======== Source material ========

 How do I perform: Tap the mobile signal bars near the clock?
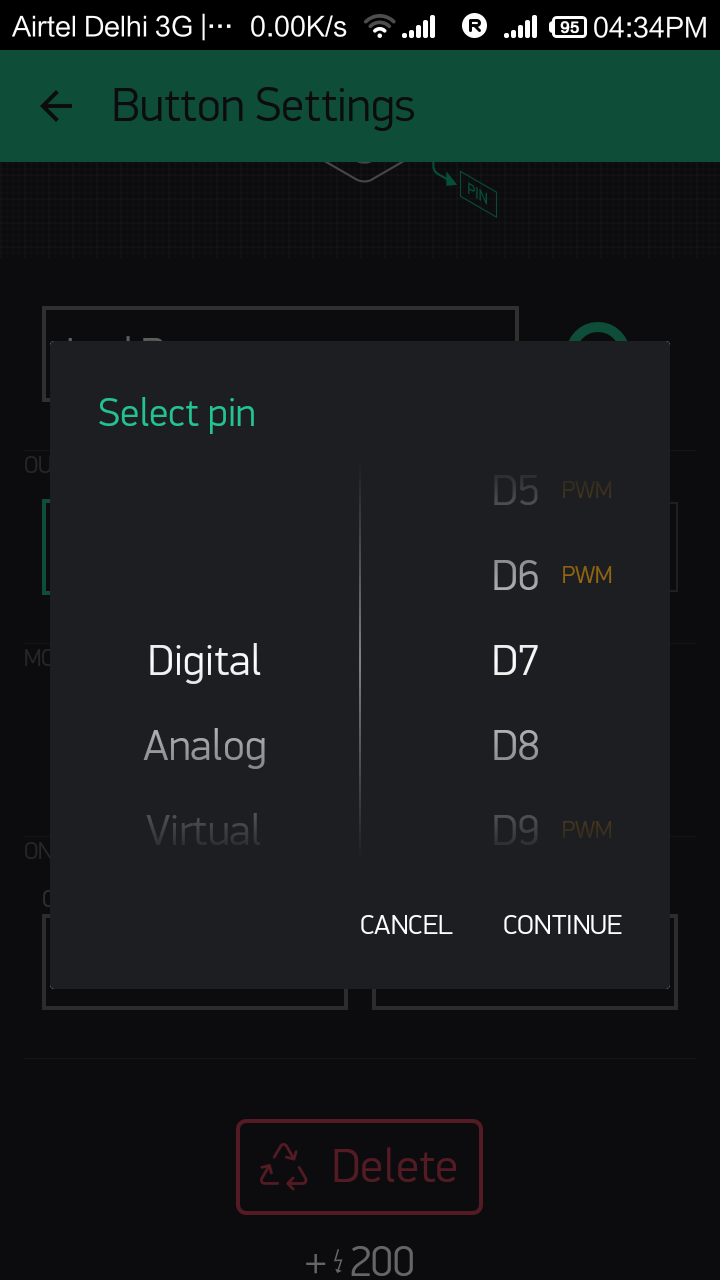tap(521, 25)
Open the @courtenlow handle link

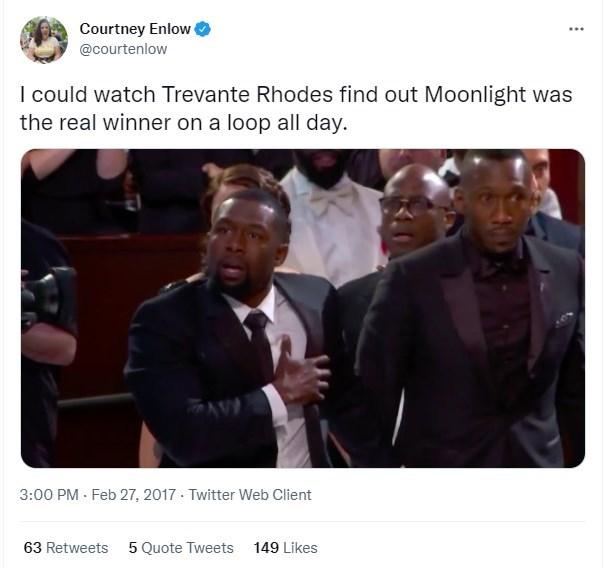coord(123,49)
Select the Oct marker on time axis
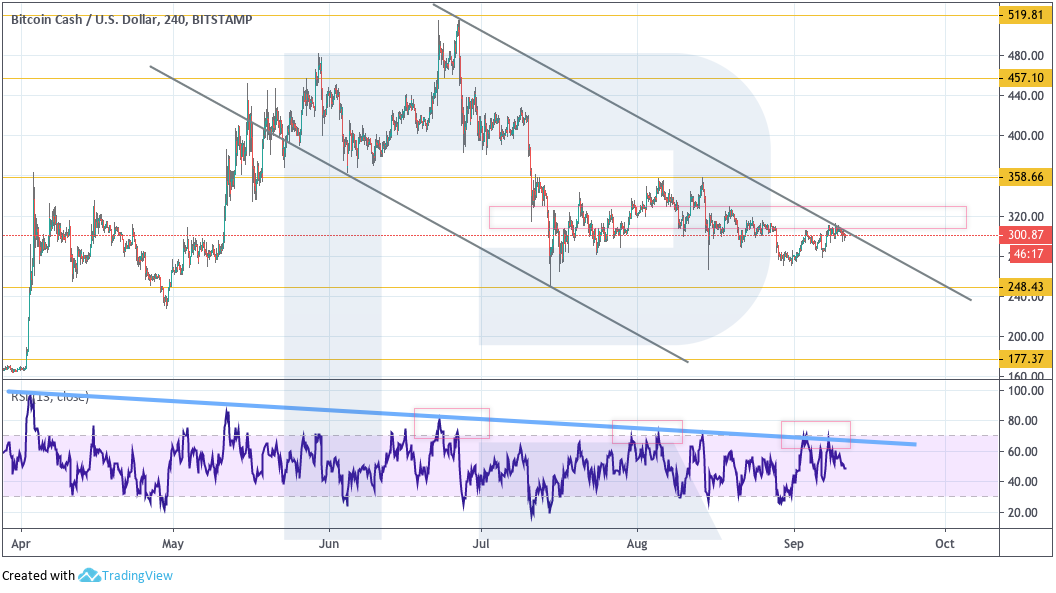 coord(944,544)
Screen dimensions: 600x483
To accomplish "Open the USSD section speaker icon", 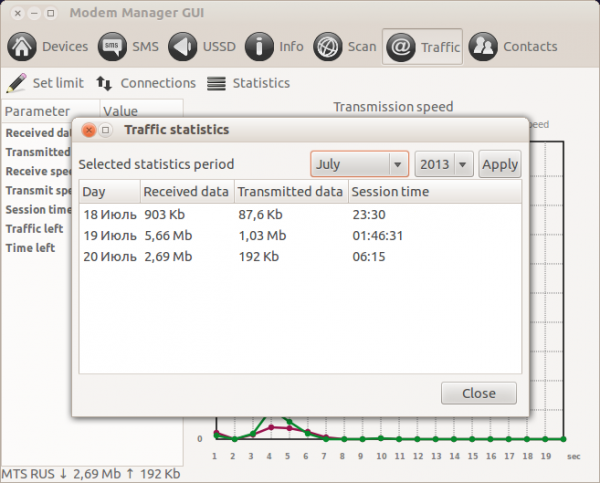I will [x=183, y=47].
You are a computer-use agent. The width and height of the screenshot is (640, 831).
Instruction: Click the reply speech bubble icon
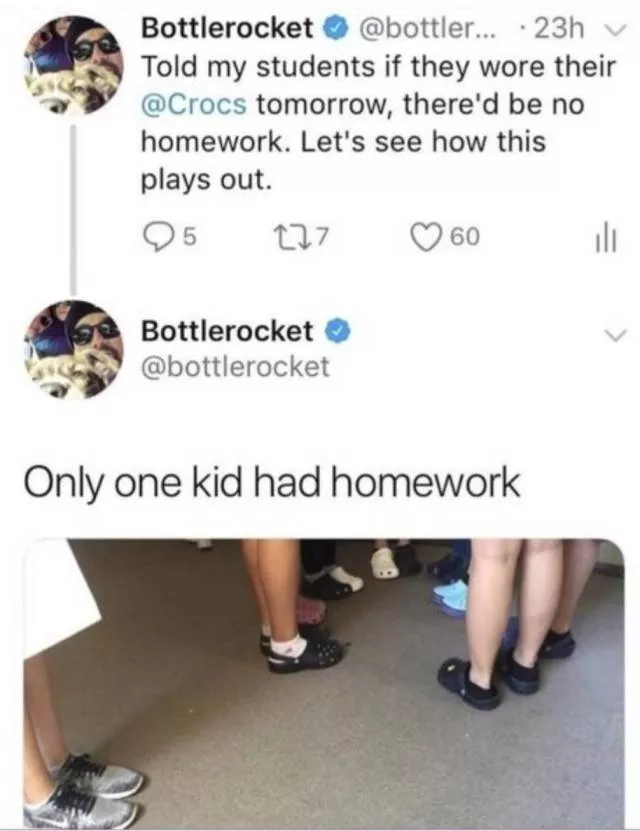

========

◆ Exercise goal:
Leave the pictures aside and print exactly, and only, the lines from the one with "You are a computer-use" through the end of the data, both included.

◆ Finished task:
You are a computer-use agent. The width and height of the screenshot is (640, 831).
Instruction: Click the reply speech bubble icon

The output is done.